Jonathan Ornstein has listened to countless retellings of this city’s ghastly past. The industrial killing. Death camps. The Holocaust. The Krakow ghetto and the Auschwitz concentration camp, an hour west of this Polish city, were the settings for horrific crimes against humanity. Few cities are as infamous for the level reached by the Nazi extermination machine as Krakow: Along its ghettoized city streets, thousands of Jews starved to death or were murdered during World War II. Approximately 70,000 Jews lived in the city before the Nazis invaded in September 1939; today there are thought to be fewer than a thousand.
But while others are mired in the past, Jonathan Ornstein is weaving together a new future for Krakow’s Jews. Born in Queens, New York, the son of an observant father (though not mother), he grew up in a kosher home and attended Hebrew school three days a week. Later, Ornstein says, he “blew off” his law school studies and left for Israel for what he thought would be 12 months. Instead, he stayed for seven years, living on a kibbutz in the Negev desert and serving in the army. Of Hungarian and German heritage, Ornstein followed his heart, and a girl, from Israel to Poland in 2001. He later lectured in modern Hebrew at a local university before taking on the role of executive director of Krakow’s Jewish Community Centre (JCC) when it opened in 2008 with financial support from World Jewish Relief, a London-based charity, and other partners.
With nationalism on the rise in Poland … long-buried fears are emerging once again.

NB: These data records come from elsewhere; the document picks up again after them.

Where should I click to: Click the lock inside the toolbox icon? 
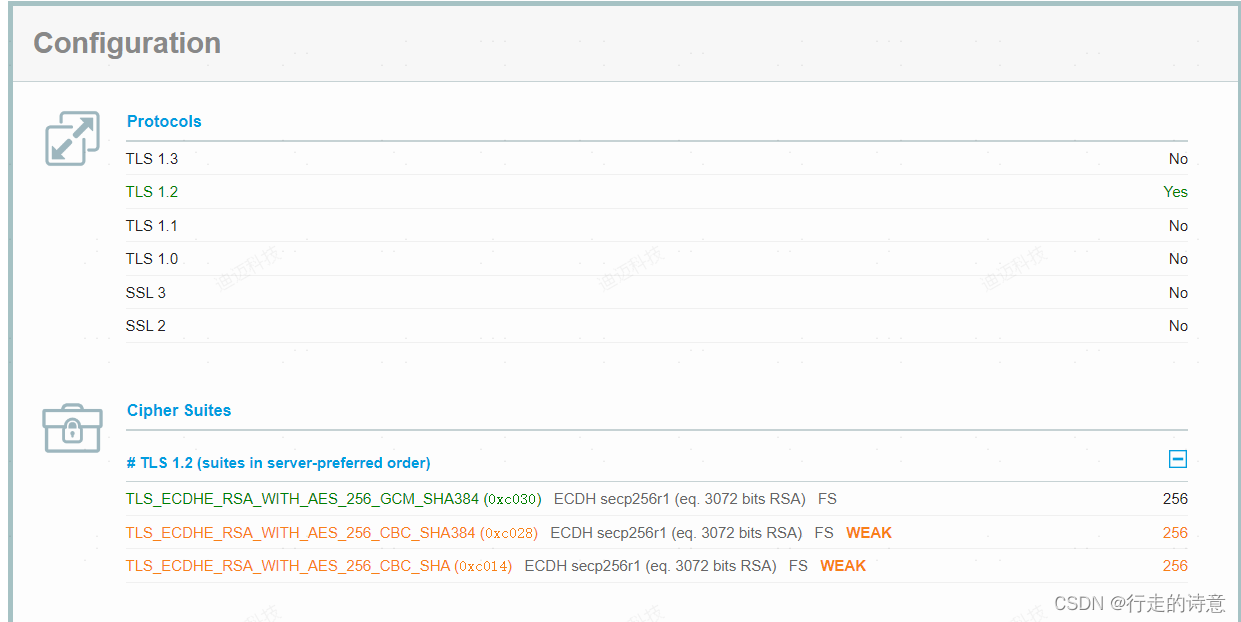(x=72, y=432)
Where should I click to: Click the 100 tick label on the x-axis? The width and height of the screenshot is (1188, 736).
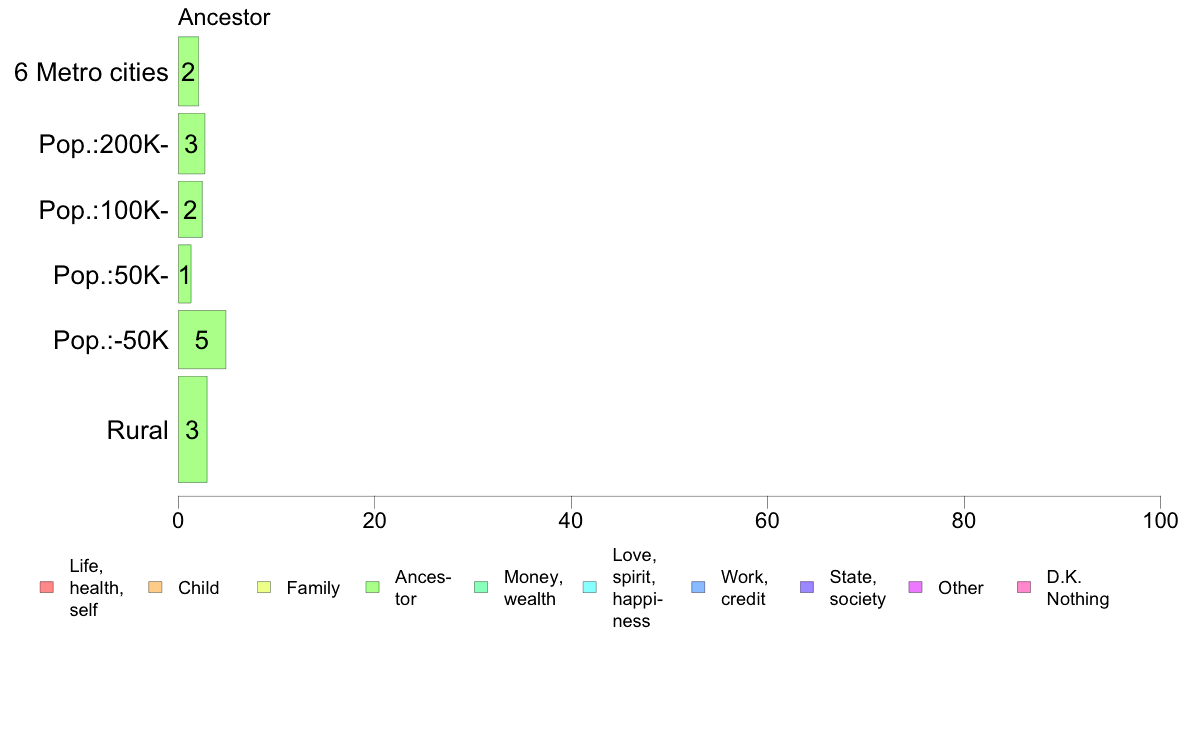click(x=1160, y=521)
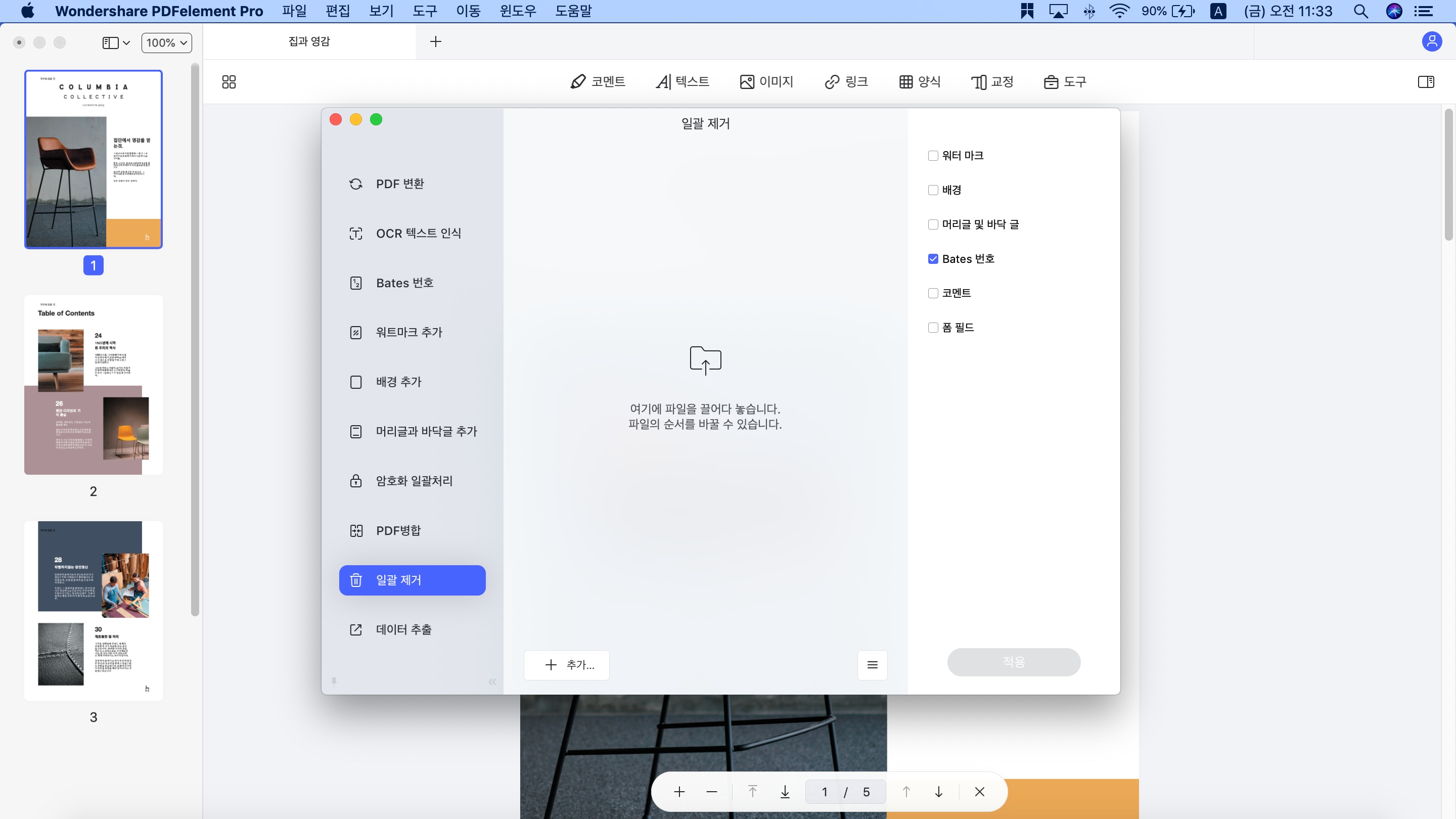Click the 적용 button to apply

(x=1013, y=662)
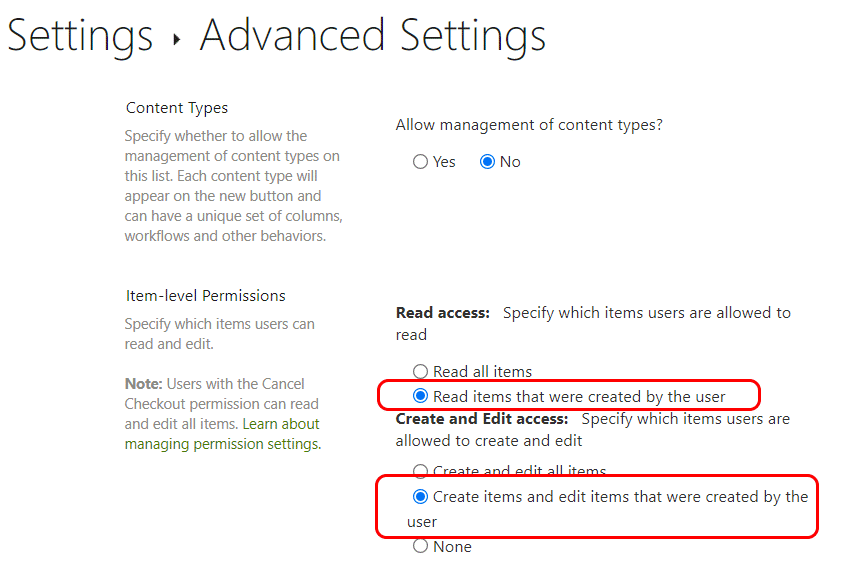The image size is (844, 585).
Task: Click the bold Create and Edit access label
Action: click(482, 419)
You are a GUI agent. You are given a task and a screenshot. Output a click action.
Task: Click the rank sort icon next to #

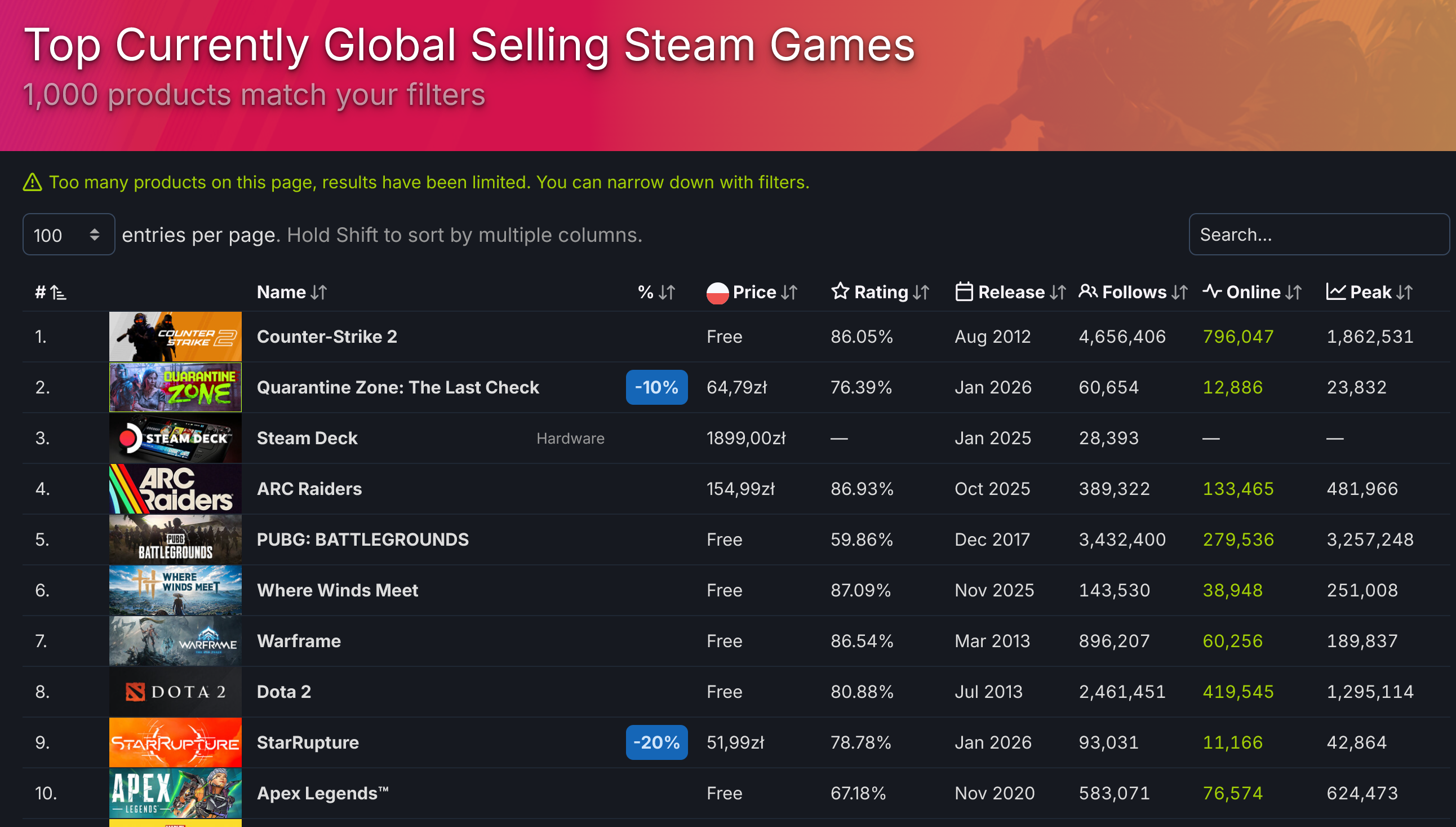(x=57, y=293)
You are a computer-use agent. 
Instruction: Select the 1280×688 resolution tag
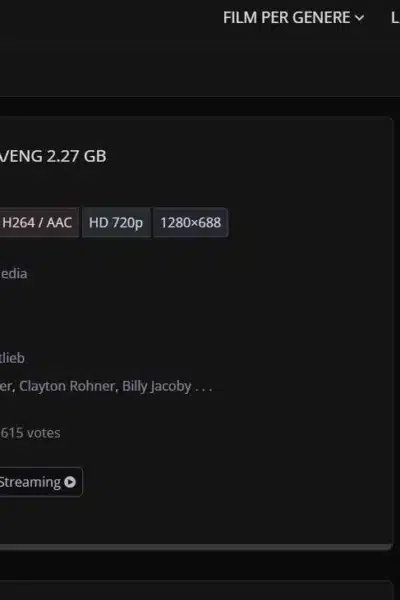[191, 223]
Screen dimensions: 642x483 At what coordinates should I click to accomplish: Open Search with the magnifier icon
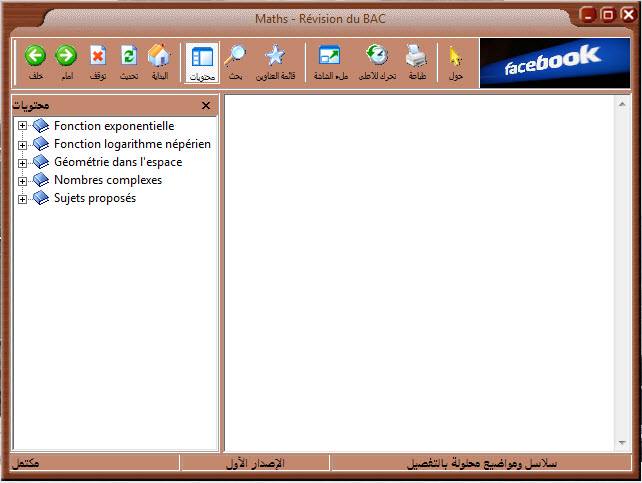pyautogui.click(x=236, y=57)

With its bright orange and harlequin green decor, the JCC is a blast for the senses. It sits next to the Tempel Synagogue and is home to a preschool, a space for seniors and classrooms for Yiddish, Arabic and Hebrew language instruction. At first Ornstein didn’t understand the need for a center, as there wasn’t much of a community beyond Holocaust survivors. “It was only when I got involved in the project did I see the potential here,” the 47-year-old says from his bright, retro-decorated office. “Rebuilding life in a place that is so strongly associated with death has a certain value. What we’re doing here can have an impact on the whole Jewish world, and beyond.”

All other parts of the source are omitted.